Ça t'arrange ! Et comment ! Enfin, tu ne voudrais
pas que les
gens en soient réduits, pour apprendre à vivre,
à lire ce
que j'écris ? Lorsque tu écris, je ne sais pas
à qui tu
parles, mais cela ne s'adresse certainement pas à un public.
Tu ne vises
pas un autre particulier.
Tu écris et cela est un acte total. Je ne fais pas de
mystique, mais
c'est vrai qu'à un moment donné, tu peux
écrire pour aller
jusqu'au bout des choses, en sachant pourtant que là, tu ne
seras
même pas suivi. Mais tu iras, parce que c'est la seule
chose que
tu ne te pardonnerais pas, si tu ne le faisais pas. C'est
l'inacceptable dans
son sens le plus fort.
Ce que cela devient, tu en es irresponsable. Non pas par
facilité, mais
parce que c'est ainsi. L'écriture dans ce sens-là,
n'est pas du
tout la communication.
Si tu fais de la publicité, tu parles pour être compris,
pas de
problème non plus si tu es engagé donc responsable,
pour ceux qui
parlent en terme idéologique et qui défendent une
cause, le
minimum est qu'ils soient responsables de ce qu'ils disent,
puisqu'ils veulent
le faire partager.
Moi non, ce n'est pas du tout une volonté de faire partager.
Elle ne
doit même pas être là. À un moment
donné, si
tu veux faire ton travail, tu dois être radicalement
coupé du
monde.
Ce n'est pas la forme directe de responsabilité,
d'échange, de
communication. Je n'y crois pas et je ne me fais aucune illusion
là-dessus. Que ça puisse toucher par une autre voie,
comme celle,
assez secrète, des couleurs, des choses, des
lumières, mais
ça ne se partage pas forcément.
Ça utilise un autre mode de passage. Et pour répondre
à la
sempiternelle question que pouvons-nous faire ? Et bien il
n'y a que
cela que je puisse faire en toute responsabilité et je
l'assume. Et
là, je ne me pardonnerai rien, et je ne vois pas pourquoi je
ferais des
concessions.
D'ailleurs, je n'en ferai pas ! Pour le reste, je peux concéder
au monde
d'être tel qu'il est. La règle du jeu est arbitraire,
celle-là je peux l'accepter. Je sais très bien,
qu'extrait du
contexte, tout va devenir contresens, deviendra autre chose.
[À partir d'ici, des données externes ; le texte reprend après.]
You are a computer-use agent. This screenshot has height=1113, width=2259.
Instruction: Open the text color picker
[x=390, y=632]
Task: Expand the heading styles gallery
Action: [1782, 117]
Mais ce n'est pas très grave. Si je me sentais responsable
de ce que je
dis, je souffrirais tous les jours quand je vois les
absurdités qui
peuvent se raconter dessus. Voilà, tu crées un
événement insoluble en quelque sorte, et c'est tout
ce que tu
peux faire.
Après, les gens se feront les dents dessus. À partir
de
là, il se produira peut-être même des choses,
mais ce sera
sur un mode extrêmement complexe. Et tu ne pourrais pas du
tout dire :
"je m'engage, je vise tel objectif".
Je l'obtiens ou je ne l'obtiens pas. Ça, c'est dans l'ordre
idéologique. Je ne méprise pas pour autant ceux qui
font
ça, parfois seulement, mais à priori non !
Après tout,
c'est un autre mode d'action, un mode extrêmement
naïf, qui repose
lui-même sur cette euphorie artificielle : passer par une
universalisation de la pensée et de l'action.
Moi, je ne crois pas à ça, mais au
phénomène
singulier de la pensée. Je ne crois pas du tout à
l'expansion
positive. Tu n'as qu'à voir le résultat de toute
l'histoire du
progrès, même intellectuel, et pourtant les gens y
croient
toujours, sinon ils ne travailleraient pas autant ! C'est Umberto
Eco, disant
au sujet de Berlusconi : "Mais ce n'est pas possible que les Italiens
votent
Berlusconi.
Enfin ce sont des cons, des veaux !" L'idée que les choses
devraient se
réaliser selon une règle morale inscrite dans les
coeurs et dans
les esprits, comme disait l'autre, c'est pour moi de la
naïveté.
D'ailleurs, à mon avis, c'est même pire que de la
naïveté, c'est criminel.
Je dirais plutôt qu'il fait partie des gens qui subliment
trop la
réalité. Oui, c'est un modèle de
pensée qui
substitue, une sublimation du réel. Il y a donc quelque chose
à
faire, qui peut être fait. Mais pas au sens de l'action, de
l'engagement,
du sacrifice, de la cause, etc.
Aujourd'hui, c'est un peu l'idée que nous avons de l'action,
à
travers le monde politique évidemment. L'écriture
n'est pas le
seul acte total, j'en parle parce que je suis dedans, mais je suppose
que l'art
et certains autres processus peuvent l'être aussi.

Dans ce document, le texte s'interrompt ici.